Hanaa Malallah joins the DEMIL Art Fund with her proposed project The Daffodils: Similarities of Opposites. Through visual works, sound installation, and archival research, Malallah enters a cross-temporal dialogue with colonial figure Gertrude Bell by reinterpreting Bell’s letters from Mesopotamia. Malallah’s work addresses the contradictions of exile, empire, and memory—making visceral the relationship between past and present violence. Drawing on her "Ruins Technique," which involves burning and distressing material, Malallah's practice is shaped by her lived experience of war in Iraq and her current life in the UK as an exiled artist.
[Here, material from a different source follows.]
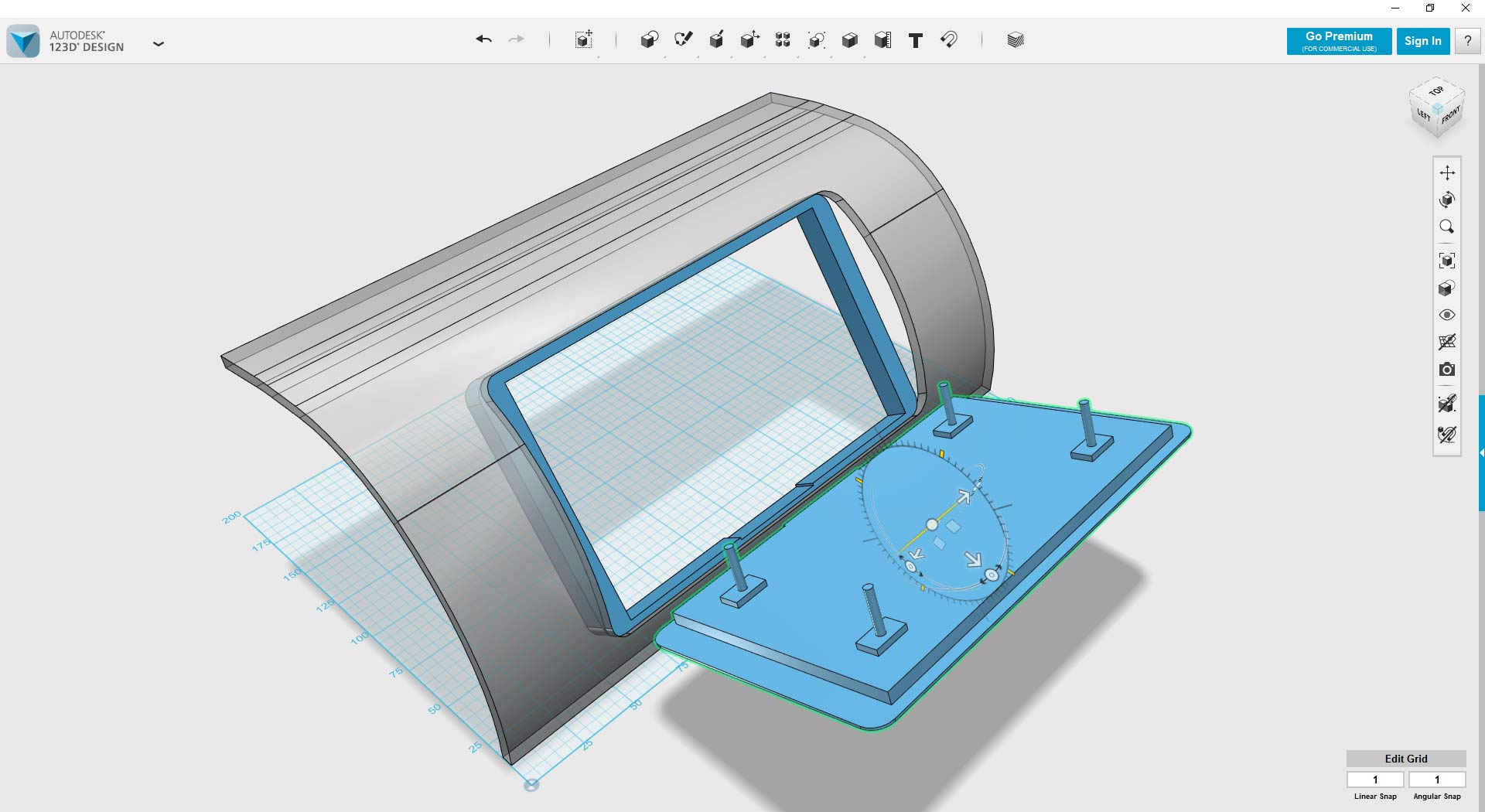Click the camera snapshot icon in the sidebar

[1448, 370]
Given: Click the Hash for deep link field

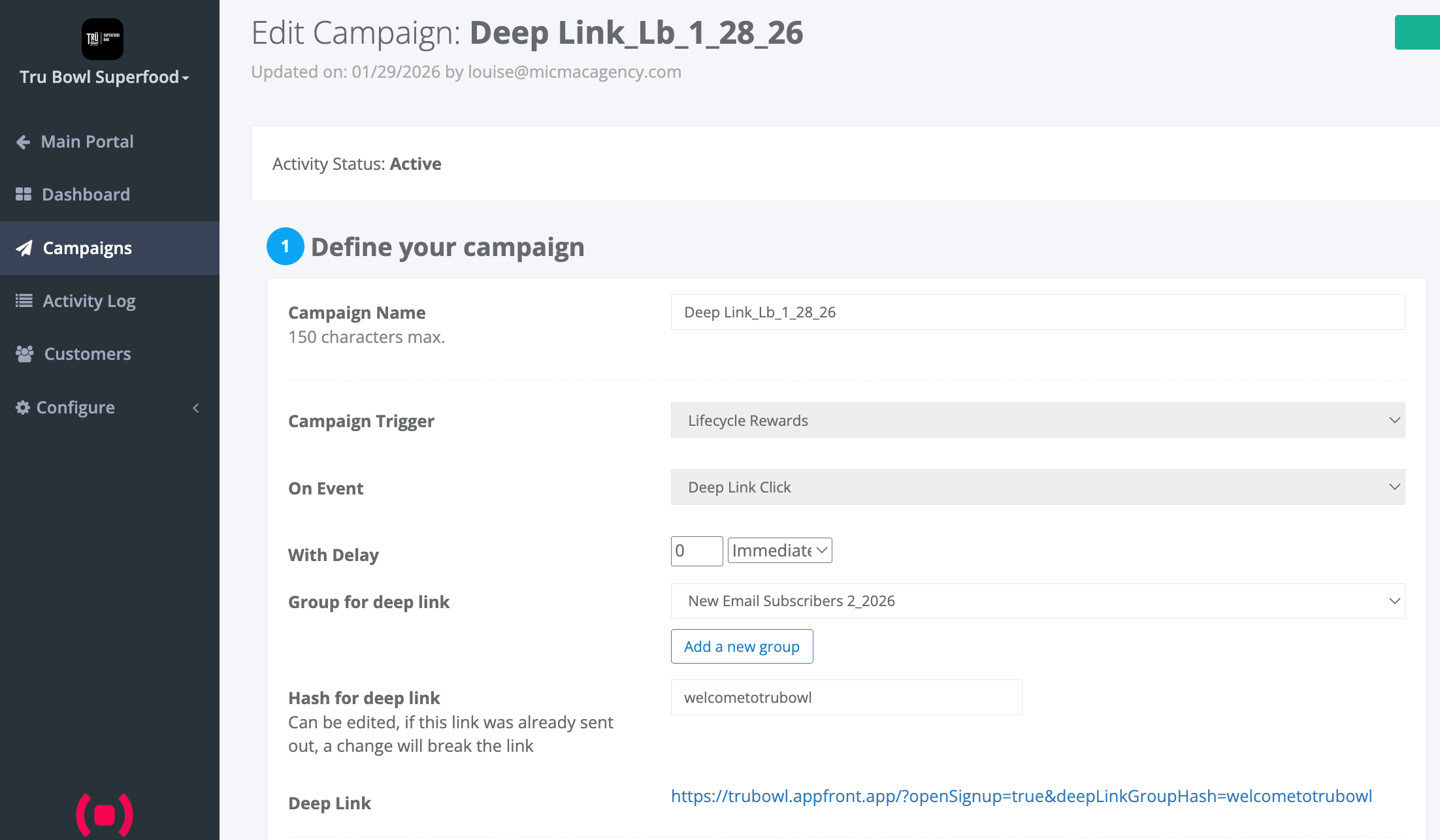Looking at the screenshot, I should [x=846, y=698].
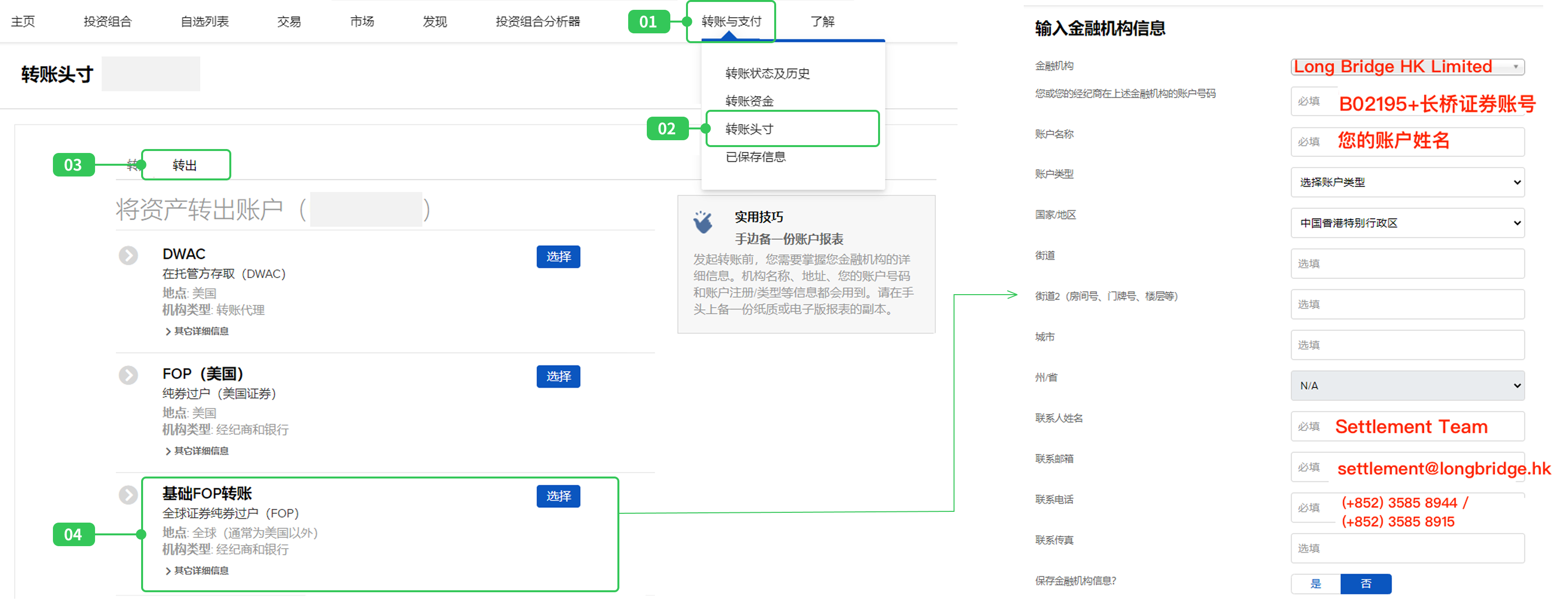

Walk out of Rubble by Hanaa Malallah, 2011. Photo by Roger Fawcett-Tang
Charlie Reynolds, a queer and disabled Navy veteran, uses fiber arts and installation to reckon with the repeal of “Don’t Ask, Don’t Tell” during his service and the personal aftermath of military trauma. Reynolds’ work reimagines military aesthetics by rendering warships, medals and military documents soft, fragile, and ambiguous—subverting the rigid structures of militarized masculinity. Through installations that merge memory, political critique, and queer identity, Reynolds opens a space for reflection, tenderness, and truth-telling. In Dress Blues, Reynolds repurposes childhood dress patterns to construct a boat, reimagining symbols of identity. This handmade vessel becomes a poignant metaphor for transition—fragile, makeshift, and in motion. It carries the weight of becoming, navigating the uncertain waters with honesty and vulnerability.
Dress Blues by Charlie Reynolds, The Penny W. Stamps School of Art & Design at the University of Michigan, 2025.
Gregory Rick brings a dynamic visual practice that interrogates historical violence and societal myth-making through bold, narrative-driven painting and drawing. His work collapses memory, history, and myth, placing lived experience in dialogue with a broader historical imagination. For his DEMIL-supported project, Rick will create a large-scale work on handmade paper—crafted from fibers, linters, and fragments of his personal journals. By embedding diary entries into the surface, he will repurpose intimate remnants of trauma to address larger societal issues. The piece will depict a group of service members taking the military oath to defend the U.S. Constitution from all enemies—foreign and domestic—juxtaposed with representations of those very enemies. In doing so, Rick seeks to confront the fragility of democracy and the enduring tension between integrity and corruption.
In the Shadow of the Second Amendment by Gregory Rick, 56” x 52”, 2022.